Add unique ids to each parse error

gsnedders commented 8 years ago

It would be convenient for the sake of testing implementations to have unique ids on each parse-error.

I know @Hixie opposed this because the spec only requires parse errors to emitted at specific points, and some implementations merge multiple parse errors in the spec, and hence cannot distinguish them.

I don't think this is a good argument against it, as implementations can always have a mapping of their parse error x corresponds to a and b in the spec.

At the moment html5lib-tests essentially has position and some meaningless message.

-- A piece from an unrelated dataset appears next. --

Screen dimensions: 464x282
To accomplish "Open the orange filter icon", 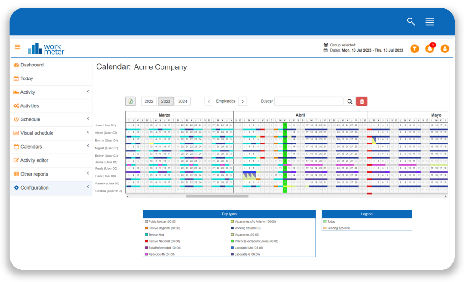I will click(x=414, y=48).
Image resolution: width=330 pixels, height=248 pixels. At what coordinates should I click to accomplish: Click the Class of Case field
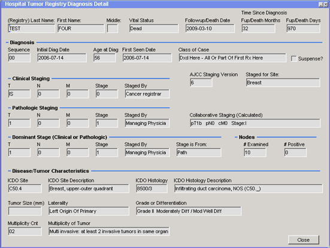pyautogui.click(x=232, y=58)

Both html5lib and html5ever have unique messages for each parse error. It would be nice to make sure we have the right errors being raised.

We probably want ids something like the keys in the dictionary E in https://github.com/html5lib/html5lib-python/blob/master/html5lib/constants.py#L7.

gsnedders commented 8 years ago

cc @zcorpan @nox @hsivonen

zcorpan commented 8 years ago

Sounds like a good idea. (I also think the parser could use more ids in general.)

hsivonen commented 8 years ago

I'm OK with this.

haroldfredshort commented 8 years ago

I've gone through the microsyntax parse errors first. There are not very many but these are the hardest to properly identify. With one exception they can all fit the 'x-in-y' pattern. What do you think of these so far?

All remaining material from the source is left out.